**TASK TO CARRY OUT**
The entries should each be set down again precisely.

***** SUPPLIED DATA *****

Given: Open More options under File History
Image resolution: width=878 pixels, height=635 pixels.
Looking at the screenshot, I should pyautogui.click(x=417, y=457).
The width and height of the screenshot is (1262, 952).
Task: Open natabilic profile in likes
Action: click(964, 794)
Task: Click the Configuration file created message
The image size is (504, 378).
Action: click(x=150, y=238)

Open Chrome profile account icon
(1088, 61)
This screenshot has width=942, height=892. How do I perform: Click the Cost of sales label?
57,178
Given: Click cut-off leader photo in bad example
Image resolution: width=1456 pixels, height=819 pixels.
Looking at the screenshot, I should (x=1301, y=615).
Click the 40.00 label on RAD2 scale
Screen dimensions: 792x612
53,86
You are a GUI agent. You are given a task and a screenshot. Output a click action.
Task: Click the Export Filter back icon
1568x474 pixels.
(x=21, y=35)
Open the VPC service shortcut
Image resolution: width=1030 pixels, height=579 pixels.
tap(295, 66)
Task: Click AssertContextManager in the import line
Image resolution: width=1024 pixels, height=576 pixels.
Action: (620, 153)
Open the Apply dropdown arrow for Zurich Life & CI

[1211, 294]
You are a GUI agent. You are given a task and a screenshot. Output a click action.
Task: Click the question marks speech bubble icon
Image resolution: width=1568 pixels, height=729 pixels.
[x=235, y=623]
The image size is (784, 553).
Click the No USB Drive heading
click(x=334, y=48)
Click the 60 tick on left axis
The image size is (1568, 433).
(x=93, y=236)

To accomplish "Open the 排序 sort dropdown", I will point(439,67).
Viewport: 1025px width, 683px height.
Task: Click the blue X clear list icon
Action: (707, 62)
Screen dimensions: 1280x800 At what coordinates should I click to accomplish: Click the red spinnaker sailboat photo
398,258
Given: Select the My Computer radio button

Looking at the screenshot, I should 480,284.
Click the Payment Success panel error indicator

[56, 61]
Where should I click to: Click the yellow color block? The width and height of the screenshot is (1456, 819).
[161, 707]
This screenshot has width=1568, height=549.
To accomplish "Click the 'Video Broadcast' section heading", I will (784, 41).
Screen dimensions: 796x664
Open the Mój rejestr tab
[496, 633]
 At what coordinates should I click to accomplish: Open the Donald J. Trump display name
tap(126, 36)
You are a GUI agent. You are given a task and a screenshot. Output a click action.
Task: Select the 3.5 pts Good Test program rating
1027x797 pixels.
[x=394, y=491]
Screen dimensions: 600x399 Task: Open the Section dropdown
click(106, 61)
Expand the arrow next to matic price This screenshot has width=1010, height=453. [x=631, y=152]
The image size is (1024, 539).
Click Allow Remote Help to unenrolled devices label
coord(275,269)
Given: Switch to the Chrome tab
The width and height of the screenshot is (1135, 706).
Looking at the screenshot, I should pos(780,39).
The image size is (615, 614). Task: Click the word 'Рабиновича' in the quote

*****

**RESPONSE**
Given: Open More options under File History
Image resolution: width=878 pixels, height=635 pixels.
Looking at the screenshot, I should pyautogui.click(x=417, y=457).
The width and height of the screenshot is (1262, 952).
Task: Open natabilic profile in likes
Action: click(964, 794)
Task: Click the Configuration file created message
The image size is (504, 378).
Action: click(x=150, y=238)

Open Chrome profile account icon
(1088, 61)
This screenshot has width=942, height=892. How do I perform: Click the Cost of sales label?
57,178
Given: Click cut-off leader photo in bad example
Image resolution: width=1456 pixels, height=819 pixels.
Looking at the screenshot, I should (x=1301, y=615).
Click the 40.00 label on RAD2 scale
Screen dimensions: 792x612
53,86
You are a GUI agent. You are given a task and a screenshot. Output a click action.
Task: Click the Export Filter back icon
1568x474 pixels.
(x=21, y=35)
Open the VPC service shortcut
Image resolution: width=1030 pixels, height=579 pixels.
tap(295, 66)
Task: Click AssertContextManager in the import line
Image resolution: width=1024 pixels, height=576 pixels.
Action: (620, 153)
Open the Apply dropdown arrow for Zurich Life & CI

[1211, 294]
You are a GUI agent. You are given a task and a screenshot. Output a click action.
Task: Click the question marks speech bubble icon
Image resolution: width=1568 pixels, height=729 pixels.
[x=235, y=623]
The image size is (784, 553).
Click the No USB Drive heading
click(x=334, y=48)
Click the 60 tick on left axis
The image size is (1568, 433).
(x=93, y=236)

To accomplish "Open the 排序 sort dropdown", I will point(439,67).
Viewport: 1025px width, 683px height.
Task: Click the blue X clear list icon
Action: (707, 62)
Screen dimensions: 1280x800 At what coordinates should I click to accomplish: Click the red spinnaker sailboat photo
398,258
Given: Select the My Computer radio button

Looking at the screenshot, I should 480,284.
Click the Payment Success panel error indicator

[56, 61]
Where should I click to: Click the yellow color block? The width and height of the screenshot is (1456, 819).
[161, 707]
This screenshot has width=1568, height=549.
To accomplish "Click the 'Video Broadcast' section heading", I will (784, 41).
Screen dimensions: 796x664
Open the Mój rejestr tab
[496, 633]
 At what coordinates should I click to accomplish: Open the Donald J. Trump display name
tap(126, 36)
You are a GUI agent. You are given a task and a screenshot. Output a click action.
Task: Select the 3.5 pts Good Test program rating
1027x797 pixels.
[x=394, y=491]
Screen dimensions: 600x399 Task: Open the Section dropdown
click(106, 61)
Expand the arrow next to matic price This screenshot has width=1010, height=453. [x=631, y=152]
The image size is (1024, 539).
Click Allow Remote Help to unenrolled devices label
coord(275,269)
Given: Switch to the Chrome tab
The width and height of the screenshot is (1135, 706).
Looking at the screenshot, I should pos(780,39).
The image size is (615, 614). Task: Click the word 'Рабиновича' in the quote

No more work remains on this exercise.